» YOUR INSTRUCTIONS: Output, word for word, each line from the one with "756x544 pixels. Task: Click" through the end of the listing below, excluding every picture.

□ □ □

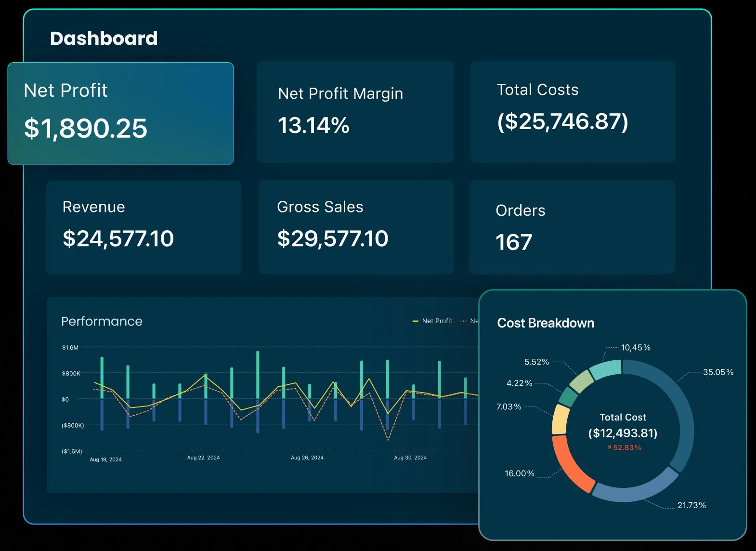This screenshot has height=551, width=756.
Task: Select the Orders card showing 167
Action: 572,227
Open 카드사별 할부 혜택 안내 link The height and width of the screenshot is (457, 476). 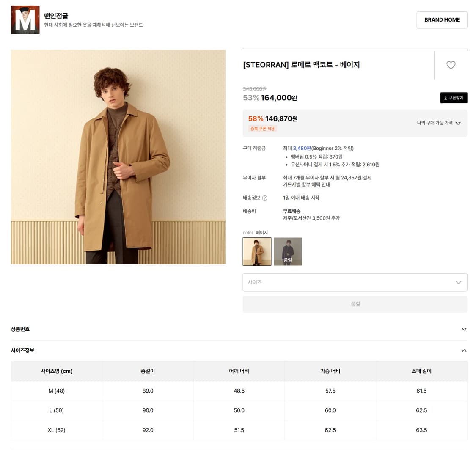(306, 185)
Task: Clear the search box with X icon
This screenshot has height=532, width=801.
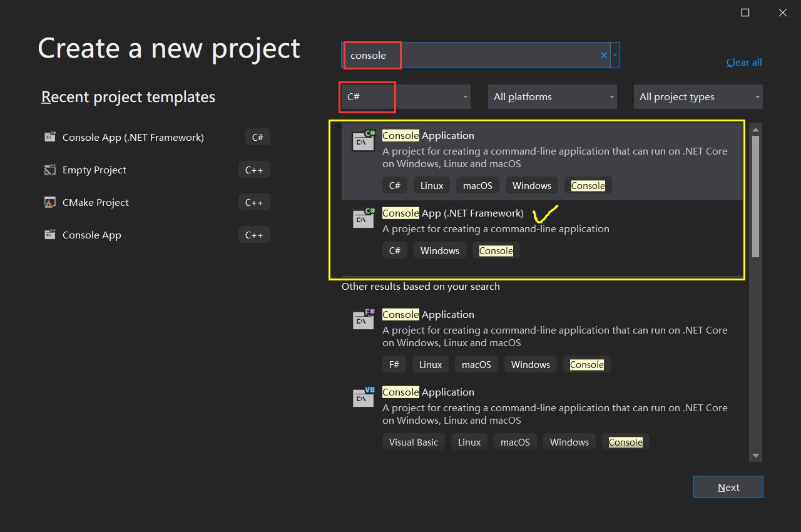Action: coord(604,55)
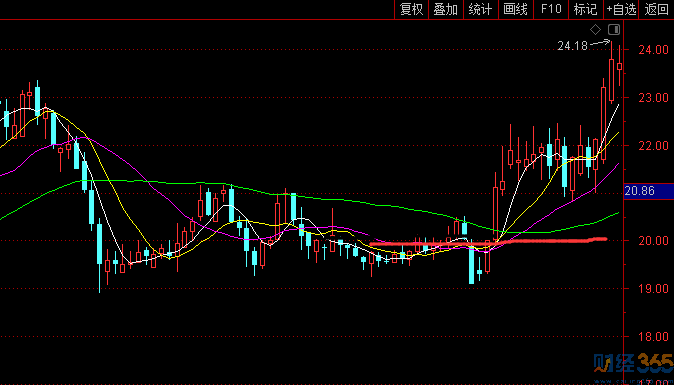This screenshot has width=674, height=385.
Task: Open the F10 company info page
Action: 551,9
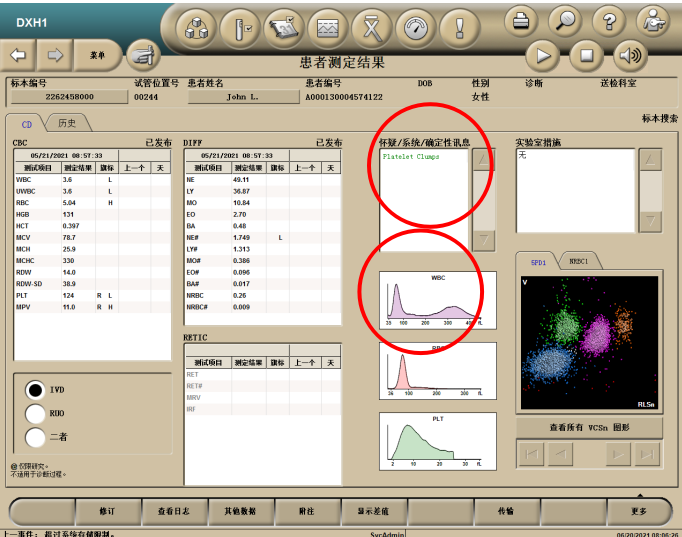The image size is (682, 537).
Task: Click the stop square button
Action: click(x=587, y=56)
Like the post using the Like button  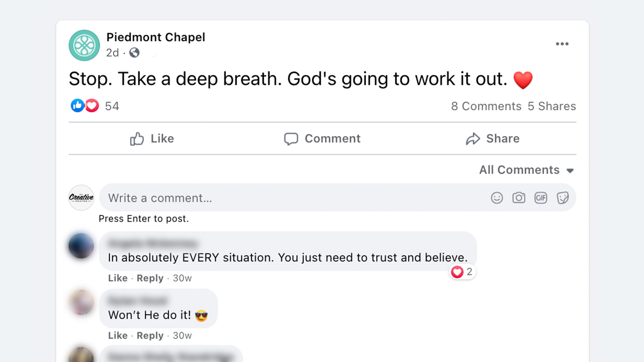[x=152, y=138]
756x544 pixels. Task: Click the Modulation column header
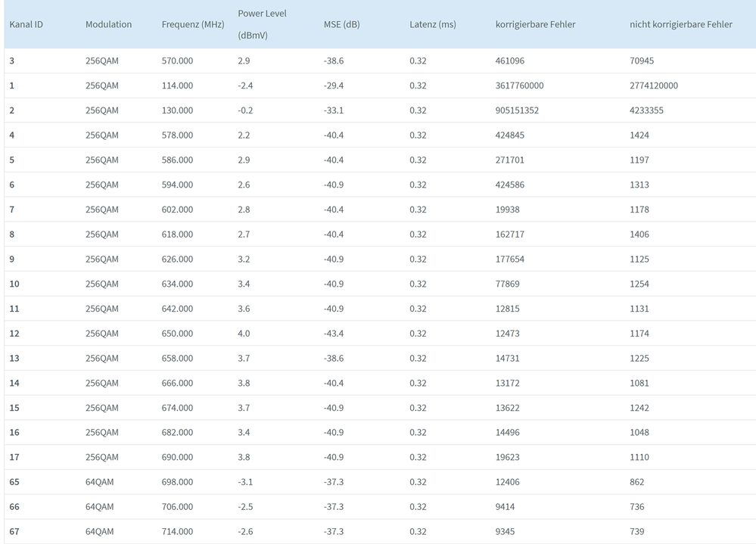(108, 24)
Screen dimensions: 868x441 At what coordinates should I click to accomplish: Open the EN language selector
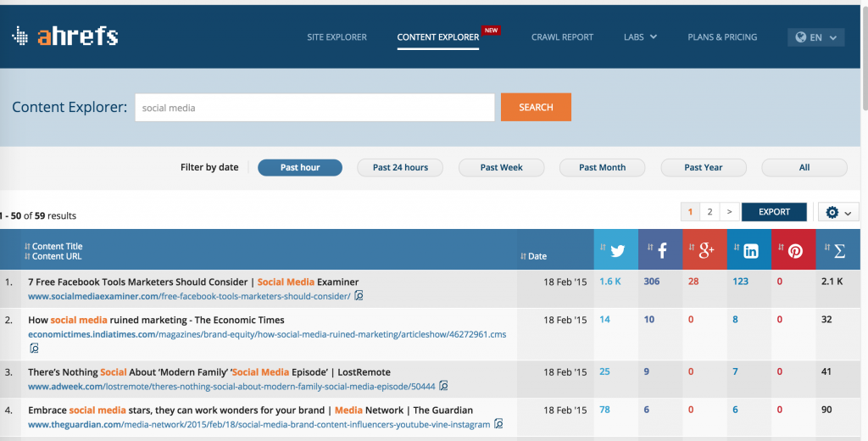pyautogui.click(x=815, y=38)
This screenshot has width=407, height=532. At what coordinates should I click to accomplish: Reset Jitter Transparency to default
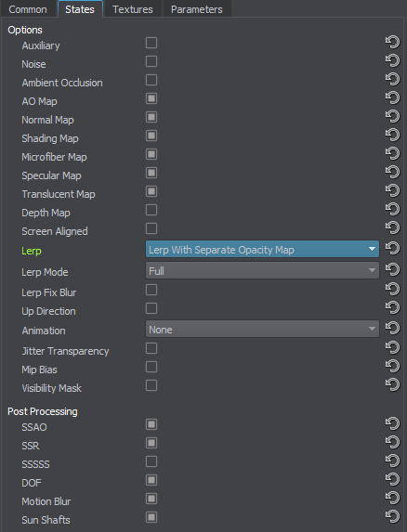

□ □ □

» SOLVED PROBLEM:
756x544 pixels. Task: Click the Modulation column header
(108, 24)
Screen dimensions: 868x441 At what coordinates should I click to accomplish: Open the EN language selector
pyautogui.click(x=815, y=38)
This screenshot has width=407, height=532. At what coordinates should I click to accomplish: Reset Jitter Transparency to default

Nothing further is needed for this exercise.